Newly elected Kentucky Gov. Matt Bevin announced his plans to keep the Obamacare Medicaid expansion (and the extra federal money funding it) and to pursue waivers that will introduce reforms to Medicaid.
The governor should rethink this decision.
Not only will these efforts likely result in only modest reforms, but more importantly, they will put the state at odds with a Congress committed to reining in federal Medicaid spending and repealing Obamacare.
In January, Congress sent to President Barack Obama legislation that repealed core provisions of Obamacare. Specifically, it ended Obamacare funding for the Medicaid expansion and funding for the premium and cost-sharing subsidies and the individual and employer mandates, as well as most of the taxes used to offset the new spending. Yes, this president vetoed that legislation, but it was important exercise, because it showed that under another administration, one that shares the Congress’ commitment for repeal, it can be done.
Repeal is not the only place where states that expand Obamacare are at odds with Congress.

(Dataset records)
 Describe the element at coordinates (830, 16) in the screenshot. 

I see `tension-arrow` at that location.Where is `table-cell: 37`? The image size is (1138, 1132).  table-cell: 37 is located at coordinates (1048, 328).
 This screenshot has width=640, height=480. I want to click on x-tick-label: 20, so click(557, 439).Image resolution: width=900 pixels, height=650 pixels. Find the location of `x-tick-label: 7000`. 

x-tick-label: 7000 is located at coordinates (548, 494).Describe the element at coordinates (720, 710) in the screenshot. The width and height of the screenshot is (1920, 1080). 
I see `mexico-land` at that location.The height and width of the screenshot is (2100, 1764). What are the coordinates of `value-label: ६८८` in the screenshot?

▶ _What to produce_: Please write out the full opinion piece on Kentucky's Medicaid expansion word for word, from its first sentence to its last.

▶ _Reply to the task_:
Newly elected Kentucky Gov. Matt Bevin announced his plans to keep the Obamacare Medicaid expansion (and the extra federal money funding it) and to pursue waivers that will introduce reforms to Medicaid.
The governor should rethink this decision.
Not only will these efforts likely result in only modest reforms, but more importantly, they will put the state at odds with a Congress committed to reining in federal Medicaid spending and repealing Obamacare.
In January, Congress sent to President Barack Obama legislation that repealed core provisions of Obamacare. Specifically, it ended Obamacare funding for the Medicaid expansion and funding for the premium and cost-sharing subsidies and the individual and employer mandates, as well as most of the taxes used to offset the new spending. Yes, this president vetoed that legislation, but it was important exercise, because it showed that under another administration, one that shares the Congress’ commitment for repeal, it can be done.
Repeal is not the only place where states that expand Obamacare are at odds with Congress.